(Pointing data for screenshots)
•••
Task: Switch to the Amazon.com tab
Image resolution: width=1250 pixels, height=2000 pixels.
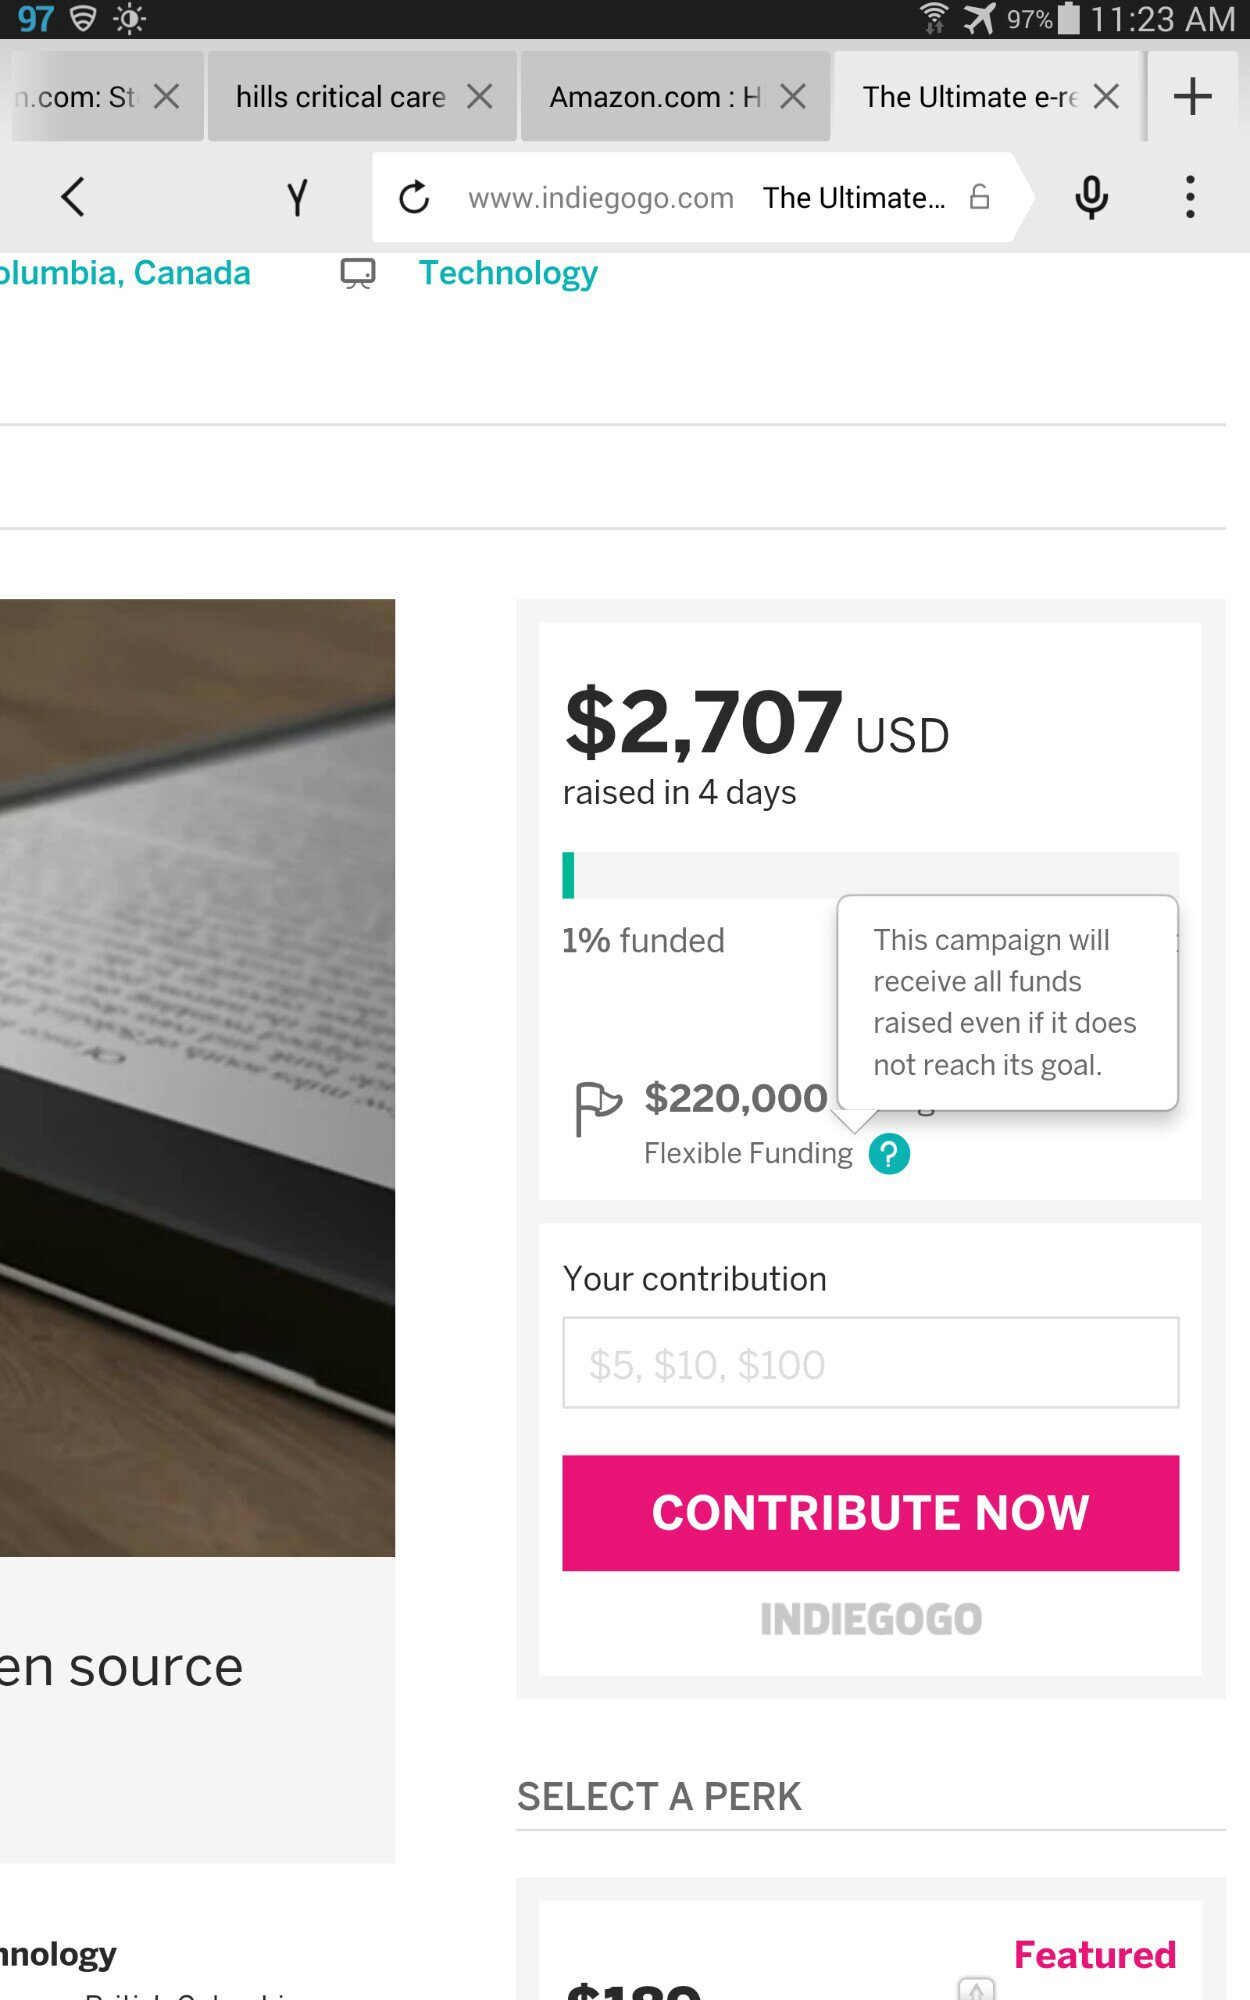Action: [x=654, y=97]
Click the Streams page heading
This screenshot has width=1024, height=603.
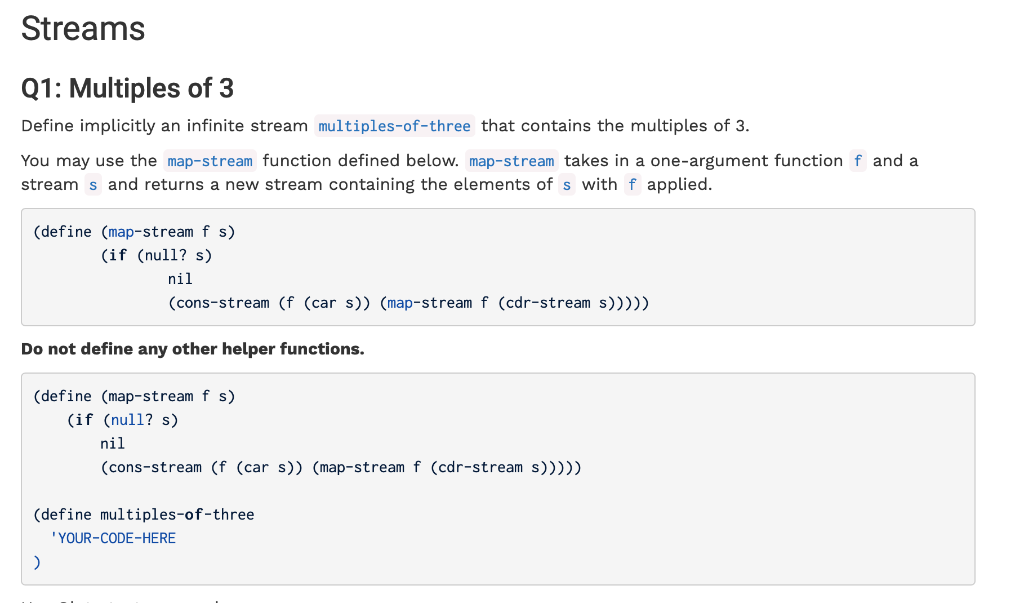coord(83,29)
•••
● REQUIRED WORK
Count the lines of the entries above that contain the string "width", with case counting. Reply with the number alone.

● FINAL RESULT
2